Kill Zone 2 is presented on Blu-ray courtesy of Well Go USA with an AVC encoded 1080p transfer in 2.39:1. The IMDb lists this as a Red Epic shot production, finished at a 2K DI. Aside from a few transitory banding issues (you'll notice the first in the "red sea" little Sa is swimming in), this is by and large a really nice looking transfer. The imagery is consistently sharp, clear and extremely well detailed, especially in the many numerous extreme close-ups. A number of moments have been intentionally tweaked to resemble either raw video feeds or at the least a somewhat "distressed" appearance (see screenshot 6), and during these typically rather brief scenes detail levels are understandably lessened. A number of scenes have been both pretty garishly lit and then graded toward a greenish yellow that is kind of sickly looking, especially with regard to flesh tones, but which does not materially affect detail levels.

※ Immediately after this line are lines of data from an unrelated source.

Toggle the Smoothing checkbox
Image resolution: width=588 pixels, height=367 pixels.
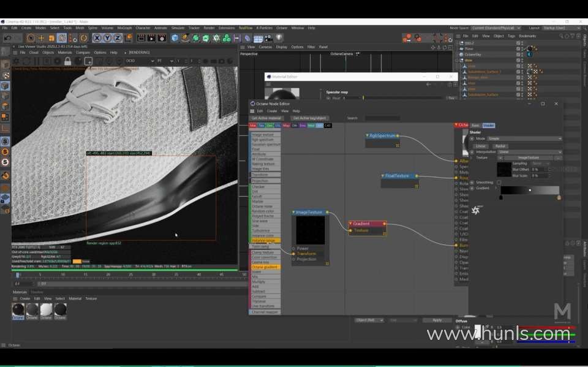(x=499, y=183)
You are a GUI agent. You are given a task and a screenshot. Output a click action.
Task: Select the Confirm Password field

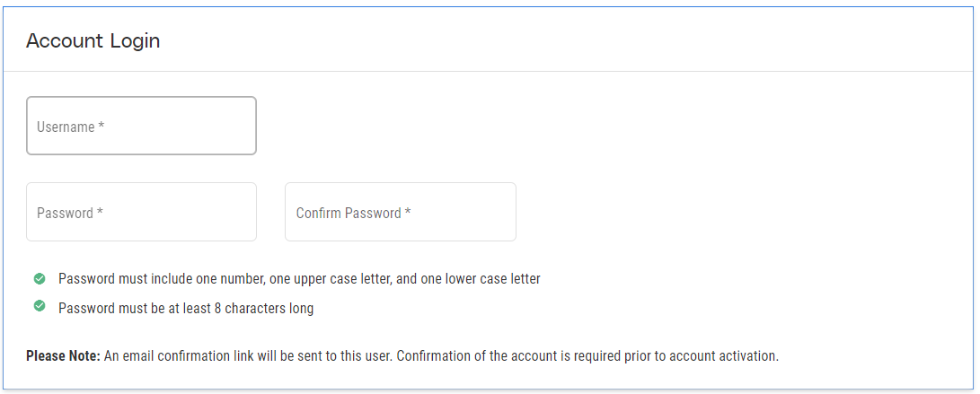point(400,212)
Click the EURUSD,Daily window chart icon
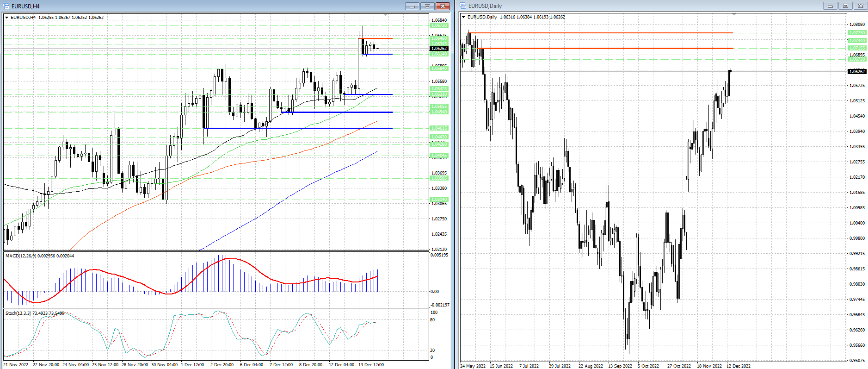The width and height of the screenshot is (868, 369). coord(463,6)
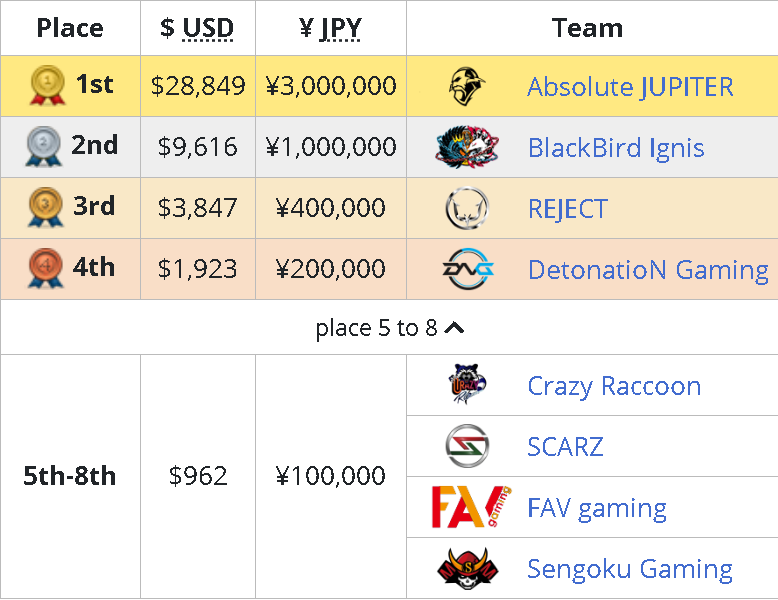This screenshot has height=600, width=778.
Task: Visit the Crazy Raccoon team page
Action: [x=614, y=386]
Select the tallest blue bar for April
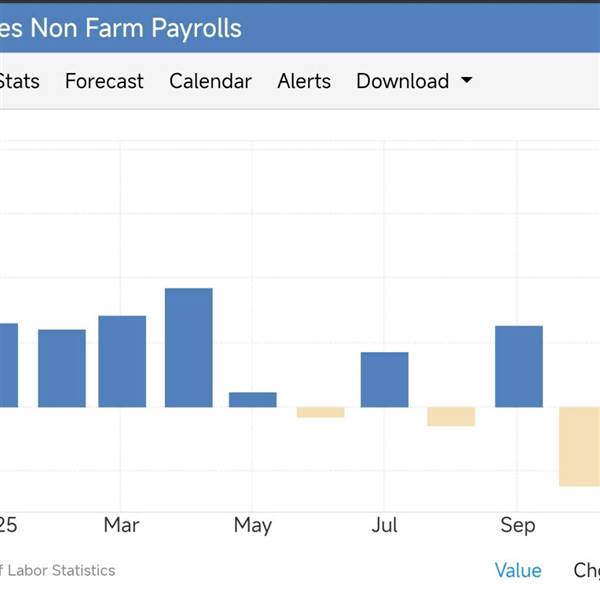The height and width of the screenshot is (600, 600). pyautogui.click(x=189, y=347)
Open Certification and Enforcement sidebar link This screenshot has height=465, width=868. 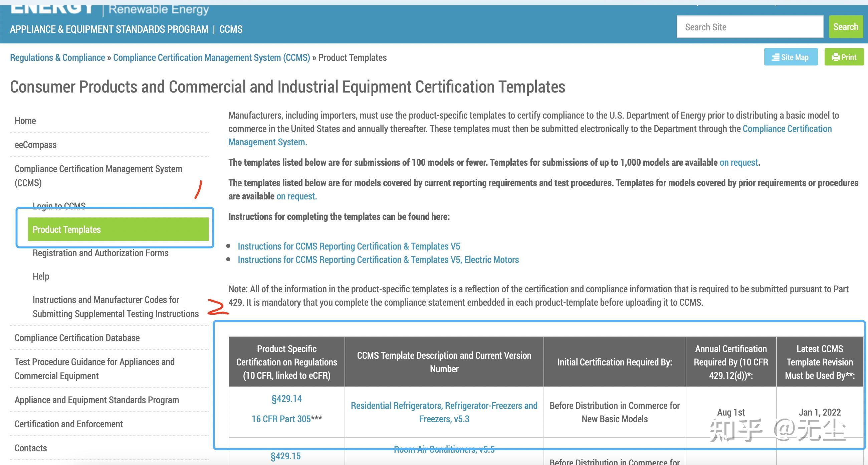68,424
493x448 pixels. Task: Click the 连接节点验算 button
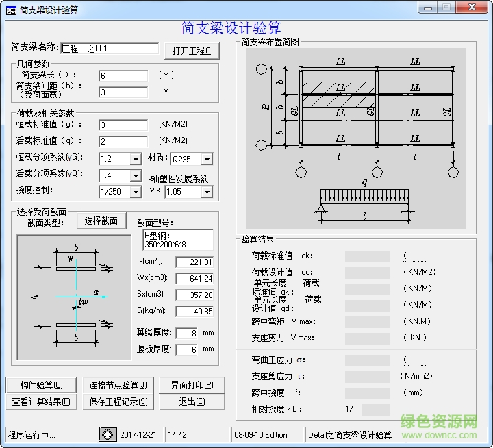[x=118, y=385]
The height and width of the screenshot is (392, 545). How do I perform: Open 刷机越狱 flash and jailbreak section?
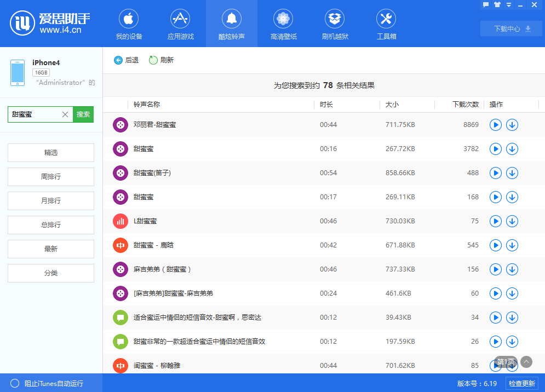click(335, 25)

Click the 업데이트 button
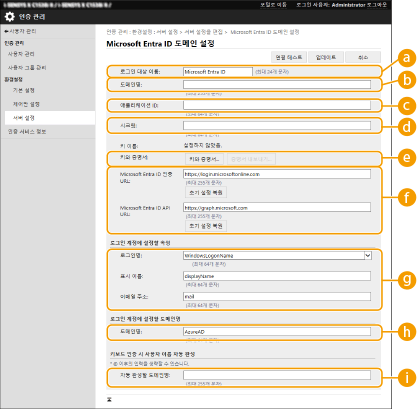326,57
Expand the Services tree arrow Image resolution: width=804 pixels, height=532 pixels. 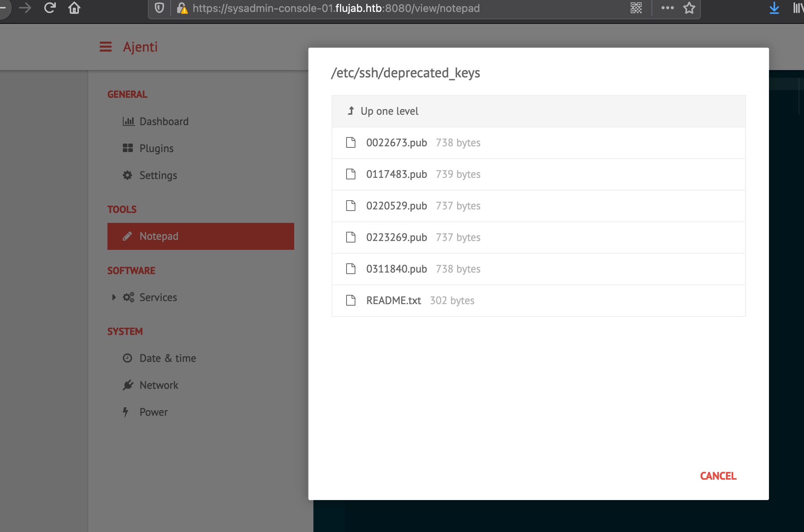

Kill Zone 2 Blu-ray Movie, Audio Quality  4.5 of 5

Our audio specs above are a tad misleading, since Kill Zone 2's original soundtrack version features a variety of different languages being spoken, including Cantonese, Mandarin and Thai. One way or the other, my personal recommendation is to stick with the original multi-language DTS-HD Master Audio 5.1 track, not just for "purity"'s sake, but also because the overall mix is somewhat more vibrant than the passable English dub that's also available in DTS-HD Master Audio 5.1. The original language(s) mix is expectedly robust in the fight sequences, where all sorts of discrete channelization helps to envelop the listener in the hustle and bustle of bones being snapped to pieces, and there are a number of other interesting ambient environmental effects that dot the surround channels in other moments. Sa's nightmare about the wolf provides a little growly low end, but there's more than ample actual LFE in any number of action sequences. Fidelity is top notch with no problems of any kind to report.


Kill Zone 2 Blu-ray Movie, Special Features and Extras  1.5 of 5

  • Making Of includes:
  • The Story (1080p; 2:26)
  • The Fights (1080p; 3:15)
  • The Vision (1080p; 2:47)
  • Deleted Scenes include:
  • Welcome to Rehab (1080p; 1:40)
  • Police Harassment (1080p; 1:32)
  • Kit's Apartment (1080p; 2:19)
  • Kit: Undercover Cop (1080p; 1:52)
  • Prison Punishment (1080p; 3:39)
  • Chai Reads Sa's Letter (1080p; 1:57)
  • Wa's Warning (1080p; 3:11)
  • Sa's Song (1080p; 00:59)
  • Trailer (1080p; 1:33)


Kill Zone 2 Blu-ray Movie, Overall Score and Recommendation  3.5 of 5

Kill Zone 2 may ultimately not make one whit of sense, but it hardly matters as the film careens through a number of wonderfully staged fight sequences and pretends to care about at least a couple of its characters. It's all resolutely silly, but it's also all immensely enjoyable. Technical merits are generally strong, and Kill Zone 2 comes Recommended.